**TEXT**
The Wrist: Few Bones—Huge Impact

The Wrist: Few Bones—Huge Impact

From Falls to Carpal Tunnel Syndrome

One of the most vulnerable joints in the human body is the wrist. A wrist has eight small bones (carpal bones) connected to the two long forearm bones. Such a small area of the body can make a large impact on wrist or hand fractures, falls, or a condition such as carpal tunnel syndrome.

Prevent Falls; Walk Like a Penguin

walking penguinsWhen you slip and fall, it is instinctive to reach out and try to stop the fall. “The bone near the base of the thumb is the one that is commonly injured,” said Dr. Jennifer Taniguchi, Orthopedic Surgeon. “In the winter, especially, it is important to try and prevent falls that could lead to broken bones.”

For your safety, go slow when outdoors in the winter and “walk like a penguin”— keep your center of balance over your feet, bend slightly, and walk flat-footed. Take short, shuffling steps as you watch where you step and concentrate on maintaining balance. Do not wear smooth-soled footwear or slippery boots. Ice cleats that strap onto your boots or shoes also provide safer footing on snow and ice.

If you start to fall, do not break the fall with your hand—it will cause a sprain or break. Protect your head by tucking your chin and wrapping your arms around your head, pulling your body into itself. Then, try to roll and exhale as you hit so your body can absorb the impact.

If you are concerned about your risk of falling, ask your doctor to assess your risk. Your doctor may recommend physical therapy to assist you in becoming steadier on your feet.

[Stored data]

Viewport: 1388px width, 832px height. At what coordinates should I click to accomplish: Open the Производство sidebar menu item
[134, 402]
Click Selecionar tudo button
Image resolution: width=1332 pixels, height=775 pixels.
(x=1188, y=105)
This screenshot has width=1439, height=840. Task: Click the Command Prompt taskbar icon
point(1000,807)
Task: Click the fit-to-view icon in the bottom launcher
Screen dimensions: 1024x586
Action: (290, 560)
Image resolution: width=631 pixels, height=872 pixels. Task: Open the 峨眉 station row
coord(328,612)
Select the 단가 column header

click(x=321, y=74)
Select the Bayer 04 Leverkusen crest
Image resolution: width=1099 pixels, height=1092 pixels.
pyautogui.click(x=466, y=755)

**YOUR TASK**
Copy out the entire wrist article above, word for word.

**YOUR SOLUTION**
The Wrist: Few Bones—Huge Impact

The Wrist: Few Bones—Huge Impact

From Falls to Carpal Tunnel Syndrome

One of the most vulnerable joints in the human body is the wrist. A wrist has eight small bones (carpal bones) connected to the two long forearm bones. Such a small area of the body can make a large impact on wrist or hand fractures, falls, or a condition such as carpal tunnel syndrome.

Prevent Falls; Walk Like a Penguin

walking penguinsWhen you slip and fall, it is instinctive to reach out and try to stop the fall. “The bone near the base of the thumb is the one that is commonly injured,” said Dr. Jennifer Taniguchi, Orthopedic Surgeon. “In the winter, especially, it is important to try and prevent falls that could lead to broken bones.”

For your safety, go slow when outdoors in the winter and “walk like a penguin”— keep your center of balance over your feet, bend slightly, and walk flat-footed. Take short, shuffling steps as you watch where you step and concentrate on maintaining balance. Do not wear smooth-soled footwear or slippery boots. Ice cleats that strap onto your boots or shoes also provide safer footing on snow and ice.

If you start to fall, do not break the fall with your hand—it will cause a sprain or break. Protect your head by tucking your chin and wrapping your arms around your head, pulling your body into itself. Then, try to roll and exhale as you hit so your body can absorb the impact.

If you are concerned about your risk of falling, ask your doctor to assess your risk. Your doctor may recommend physical therapy to assist you in becoming steadier on your feet.